■ WHAT YOU HAVE TO DO
Search the records for the word "computer" and report each line that has it.

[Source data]
>>>>>
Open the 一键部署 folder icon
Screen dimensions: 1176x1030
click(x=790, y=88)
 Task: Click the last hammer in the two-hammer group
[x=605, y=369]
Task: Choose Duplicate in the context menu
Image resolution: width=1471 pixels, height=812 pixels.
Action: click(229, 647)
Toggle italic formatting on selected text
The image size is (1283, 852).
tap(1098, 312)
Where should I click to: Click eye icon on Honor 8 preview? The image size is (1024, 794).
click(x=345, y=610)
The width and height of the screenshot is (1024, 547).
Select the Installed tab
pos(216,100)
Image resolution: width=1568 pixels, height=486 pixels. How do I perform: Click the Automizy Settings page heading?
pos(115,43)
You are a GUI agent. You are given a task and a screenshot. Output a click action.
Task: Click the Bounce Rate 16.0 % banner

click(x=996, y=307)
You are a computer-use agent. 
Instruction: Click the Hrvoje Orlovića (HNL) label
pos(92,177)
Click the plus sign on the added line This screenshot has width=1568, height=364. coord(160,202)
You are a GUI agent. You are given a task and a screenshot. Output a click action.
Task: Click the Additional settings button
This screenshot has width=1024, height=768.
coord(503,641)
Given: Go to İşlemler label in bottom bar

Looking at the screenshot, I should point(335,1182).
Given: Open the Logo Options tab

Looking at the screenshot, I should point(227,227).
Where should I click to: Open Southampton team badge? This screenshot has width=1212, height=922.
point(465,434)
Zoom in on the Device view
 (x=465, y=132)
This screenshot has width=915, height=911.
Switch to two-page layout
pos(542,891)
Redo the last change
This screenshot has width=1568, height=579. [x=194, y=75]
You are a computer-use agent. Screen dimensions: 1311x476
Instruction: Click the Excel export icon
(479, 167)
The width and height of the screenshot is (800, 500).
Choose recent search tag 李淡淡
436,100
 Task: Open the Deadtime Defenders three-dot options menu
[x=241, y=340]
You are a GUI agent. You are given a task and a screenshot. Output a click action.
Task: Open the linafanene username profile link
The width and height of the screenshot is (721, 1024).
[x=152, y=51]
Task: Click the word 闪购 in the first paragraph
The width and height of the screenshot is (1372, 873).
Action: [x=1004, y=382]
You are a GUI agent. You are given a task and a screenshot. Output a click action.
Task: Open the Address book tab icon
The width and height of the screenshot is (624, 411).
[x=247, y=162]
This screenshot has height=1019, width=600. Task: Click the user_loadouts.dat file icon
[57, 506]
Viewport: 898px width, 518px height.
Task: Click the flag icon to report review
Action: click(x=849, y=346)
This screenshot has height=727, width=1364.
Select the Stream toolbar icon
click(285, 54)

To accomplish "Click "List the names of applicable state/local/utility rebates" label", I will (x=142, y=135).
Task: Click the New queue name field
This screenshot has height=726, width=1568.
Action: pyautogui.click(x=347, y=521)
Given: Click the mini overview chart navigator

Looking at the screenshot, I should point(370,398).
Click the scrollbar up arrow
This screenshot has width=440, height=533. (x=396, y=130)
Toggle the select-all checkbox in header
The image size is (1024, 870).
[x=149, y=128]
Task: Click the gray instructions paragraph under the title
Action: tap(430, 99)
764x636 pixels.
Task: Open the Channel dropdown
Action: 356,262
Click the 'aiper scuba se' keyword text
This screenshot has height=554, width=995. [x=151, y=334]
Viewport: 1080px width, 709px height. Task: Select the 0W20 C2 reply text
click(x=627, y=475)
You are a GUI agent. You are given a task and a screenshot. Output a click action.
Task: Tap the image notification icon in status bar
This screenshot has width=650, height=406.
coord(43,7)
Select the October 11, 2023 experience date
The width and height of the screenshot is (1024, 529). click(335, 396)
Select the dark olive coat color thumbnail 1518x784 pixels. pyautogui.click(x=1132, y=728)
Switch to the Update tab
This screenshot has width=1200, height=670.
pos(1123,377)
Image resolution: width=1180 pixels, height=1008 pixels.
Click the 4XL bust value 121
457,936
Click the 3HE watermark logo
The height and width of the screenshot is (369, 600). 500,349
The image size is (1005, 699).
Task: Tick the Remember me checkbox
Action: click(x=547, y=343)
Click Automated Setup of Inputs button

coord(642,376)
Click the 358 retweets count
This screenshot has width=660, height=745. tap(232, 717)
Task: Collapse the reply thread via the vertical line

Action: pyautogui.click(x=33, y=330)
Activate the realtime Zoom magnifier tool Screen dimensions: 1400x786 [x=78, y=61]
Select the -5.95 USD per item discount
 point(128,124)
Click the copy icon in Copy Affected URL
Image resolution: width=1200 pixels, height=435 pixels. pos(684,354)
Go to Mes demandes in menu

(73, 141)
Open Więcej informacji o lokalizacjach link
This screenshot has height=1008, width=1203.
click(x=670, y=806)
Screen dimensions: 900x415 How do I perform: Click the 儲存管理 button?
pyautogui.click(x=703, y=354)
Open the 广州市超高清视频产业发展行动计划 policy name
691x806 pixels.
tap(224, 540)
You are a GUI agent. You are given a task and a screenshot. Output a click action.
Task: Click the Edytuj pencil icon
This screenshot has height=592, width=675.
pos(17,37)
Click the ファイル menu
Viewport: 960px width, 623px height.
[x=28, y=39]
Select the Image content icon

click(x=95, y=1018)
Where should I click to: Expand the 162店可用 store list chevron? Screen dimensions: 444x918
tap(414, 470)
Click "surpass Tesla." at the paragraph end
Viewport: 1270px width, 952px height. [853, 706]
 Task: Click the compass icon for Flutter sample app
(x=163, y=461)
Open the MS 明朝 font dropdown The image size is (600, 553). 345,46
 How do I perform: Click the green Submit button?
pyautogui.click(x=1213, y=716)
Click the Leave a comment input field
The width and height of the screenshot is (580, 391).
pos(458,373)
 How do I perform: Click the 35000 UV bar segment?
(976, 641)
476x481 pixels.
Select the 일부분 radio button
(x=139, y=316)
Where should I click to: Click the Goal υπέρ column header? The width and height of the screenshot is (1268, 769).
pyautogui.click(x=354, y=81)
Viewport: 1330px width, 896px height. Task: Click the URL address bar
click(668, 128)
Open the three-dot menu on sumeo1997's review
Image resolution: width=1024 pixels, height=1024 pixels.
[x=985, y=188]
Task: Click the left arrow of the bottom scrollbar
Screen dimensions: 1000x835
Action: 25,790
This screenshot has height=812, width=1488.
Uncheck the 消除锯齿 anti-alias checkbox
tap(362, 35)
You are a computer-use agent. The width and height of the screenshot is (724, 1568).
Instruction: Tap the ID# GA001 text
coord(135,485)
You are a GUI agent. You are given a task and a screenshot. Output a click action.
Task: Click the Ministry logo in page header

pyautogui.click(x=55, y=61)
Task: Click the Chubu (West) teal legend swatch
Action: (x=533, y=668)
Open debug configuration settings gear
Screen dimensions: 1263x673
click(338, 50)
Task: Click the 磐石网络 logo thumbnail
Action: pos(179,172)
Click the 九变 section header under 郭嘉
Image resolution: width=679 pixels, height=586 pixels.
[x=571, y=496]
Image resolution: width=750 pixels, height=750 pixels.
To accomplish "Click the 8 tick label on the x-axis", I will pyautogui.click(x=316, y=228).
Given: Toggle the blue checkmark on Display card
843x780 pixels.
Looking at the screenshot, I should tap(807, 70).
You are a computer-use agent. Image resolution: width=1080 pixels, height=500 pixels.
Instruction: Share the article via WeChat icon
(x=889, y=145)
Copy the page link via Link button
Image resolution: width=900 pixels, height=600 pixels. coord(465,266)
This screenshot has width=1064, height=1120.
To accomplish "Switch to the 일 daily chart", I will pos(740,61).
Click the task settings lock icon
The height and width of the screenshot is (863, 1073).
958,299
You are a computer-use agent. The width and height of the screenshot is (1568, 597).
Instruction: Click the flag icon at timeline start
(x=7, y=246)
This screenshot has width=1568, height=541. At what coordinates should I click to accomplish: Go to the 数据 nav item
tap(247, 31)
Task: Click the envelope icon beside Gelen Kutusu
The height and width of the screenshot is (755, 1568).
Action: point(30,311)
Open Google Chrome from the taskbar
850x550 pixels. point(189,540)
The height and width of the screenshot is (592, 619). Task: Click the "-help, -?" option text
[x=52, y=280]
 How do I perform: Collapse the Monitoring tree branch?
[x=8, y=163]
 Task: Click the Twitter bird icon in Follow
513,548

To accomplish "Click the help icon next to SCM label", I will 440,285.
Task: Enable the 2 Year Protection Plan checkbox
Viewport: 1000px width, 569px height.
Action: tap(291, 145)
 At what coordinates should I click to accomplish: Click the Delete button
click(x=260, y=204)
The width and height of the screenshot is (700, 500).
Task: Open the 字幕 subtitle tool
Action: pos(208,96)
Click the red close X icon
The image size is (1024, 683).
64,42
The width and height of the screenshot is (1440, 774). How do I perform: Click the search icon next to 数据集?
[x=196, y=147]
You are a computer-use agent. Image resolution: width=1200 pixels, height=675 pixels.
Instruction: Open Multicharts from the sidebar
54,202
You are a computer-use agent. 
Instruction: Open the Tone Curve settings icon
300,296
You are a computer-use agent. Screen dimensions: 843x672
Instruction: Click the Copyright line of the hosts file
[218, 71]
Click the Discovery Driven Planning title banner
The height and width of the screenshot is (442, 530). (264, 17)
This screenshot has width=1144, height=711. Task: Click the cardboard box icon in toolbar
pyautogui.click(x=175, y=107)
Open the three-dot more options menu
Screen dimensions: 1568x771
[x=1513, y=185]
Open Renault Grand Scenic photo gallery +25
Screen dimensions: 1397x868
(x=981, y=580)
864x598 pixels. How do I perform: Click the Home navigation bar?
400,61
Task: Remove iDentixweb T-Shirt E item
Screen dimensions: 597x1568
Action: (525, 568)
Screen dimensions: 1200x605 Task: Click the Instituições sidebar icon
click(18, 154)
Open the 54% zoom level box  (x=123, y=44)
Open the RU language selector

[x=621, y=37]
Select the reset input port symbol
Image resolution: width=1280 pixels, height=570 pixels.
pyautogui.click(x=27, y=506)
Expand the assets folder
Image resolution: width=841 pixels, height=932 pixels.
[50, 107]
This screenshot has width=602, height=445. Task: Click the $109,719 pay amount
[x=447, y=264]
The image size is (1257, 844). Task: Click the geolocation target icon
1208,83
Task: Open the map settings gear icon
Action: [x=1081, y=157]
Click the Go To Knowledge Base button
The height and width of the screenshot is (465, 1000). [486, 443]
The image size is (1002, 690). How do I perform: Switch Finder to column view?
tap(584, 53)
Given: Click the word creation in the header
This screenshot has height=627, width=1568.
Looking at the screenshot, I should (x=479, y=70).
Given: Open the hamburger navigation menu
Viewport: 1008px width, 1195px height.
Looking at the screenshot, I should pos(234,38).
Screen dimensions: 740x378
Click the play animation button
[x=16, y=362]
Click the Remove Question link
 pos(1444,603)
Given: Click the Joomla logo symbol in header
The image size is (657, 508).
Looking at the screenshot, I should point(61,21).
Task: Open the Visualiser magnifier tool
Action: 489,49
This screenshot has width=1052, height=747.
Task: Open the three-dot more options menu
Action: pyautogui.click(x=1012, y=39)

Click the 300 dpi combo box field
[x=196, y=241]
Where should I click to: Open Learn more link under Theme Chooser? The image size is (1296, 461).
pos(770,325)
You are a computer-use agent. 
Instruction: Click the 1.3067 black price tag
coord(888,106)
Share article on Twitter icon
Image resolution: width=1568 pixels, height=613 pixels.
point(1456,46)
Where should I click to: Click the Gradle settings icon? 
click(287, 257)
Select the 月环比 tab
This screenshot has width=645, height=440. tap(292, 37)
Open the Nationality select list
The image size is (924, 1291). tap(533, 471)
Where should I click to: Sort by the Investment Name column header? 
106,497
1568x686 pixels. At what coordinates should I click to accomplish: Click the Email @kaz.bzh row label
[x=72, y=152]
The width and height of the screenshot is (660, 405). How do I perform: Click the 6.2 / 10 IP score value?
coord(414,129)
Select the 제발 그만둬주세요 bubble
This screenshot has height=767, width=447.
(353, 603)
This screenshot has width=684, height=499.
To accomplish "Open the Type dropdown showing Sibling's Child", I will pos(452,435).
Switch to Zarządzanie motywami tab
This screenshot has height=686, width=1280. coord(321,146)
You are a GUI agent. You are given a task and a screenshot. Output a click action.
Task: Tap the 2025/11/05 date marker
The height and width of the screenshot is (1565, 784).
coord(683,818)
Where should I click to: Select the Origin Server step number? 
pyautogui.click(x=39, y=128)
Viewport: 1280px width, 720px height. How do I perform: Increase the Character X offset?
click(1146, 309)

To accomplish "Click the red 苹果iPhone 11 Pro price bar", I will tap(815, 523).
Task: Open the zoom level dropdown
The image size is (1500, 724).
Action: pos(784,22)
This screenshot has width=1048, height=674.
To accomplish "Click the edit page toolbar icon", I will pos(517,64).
<<<<<
■ EXERCISE ANSWER
You are a computer-use agent. 
You are a computer-use agent. Screen dimensions: 1311x476
You are a computer-use agent. The width and height of the screenshot is (724, 1568).
You are a computer-use agent. Image resolution: width=1080 pixels, height=500 pixels.
You are a computer-use agent. The width and height of the screenshot is (1568, 597).
You are a computer-use agent. Image resolution: width=1200 pixels, height=675 pixels.
You are a computer-use agent. 
You are a computer-use agent. Screen dimensions: 843x672
You are a computer-use agent. 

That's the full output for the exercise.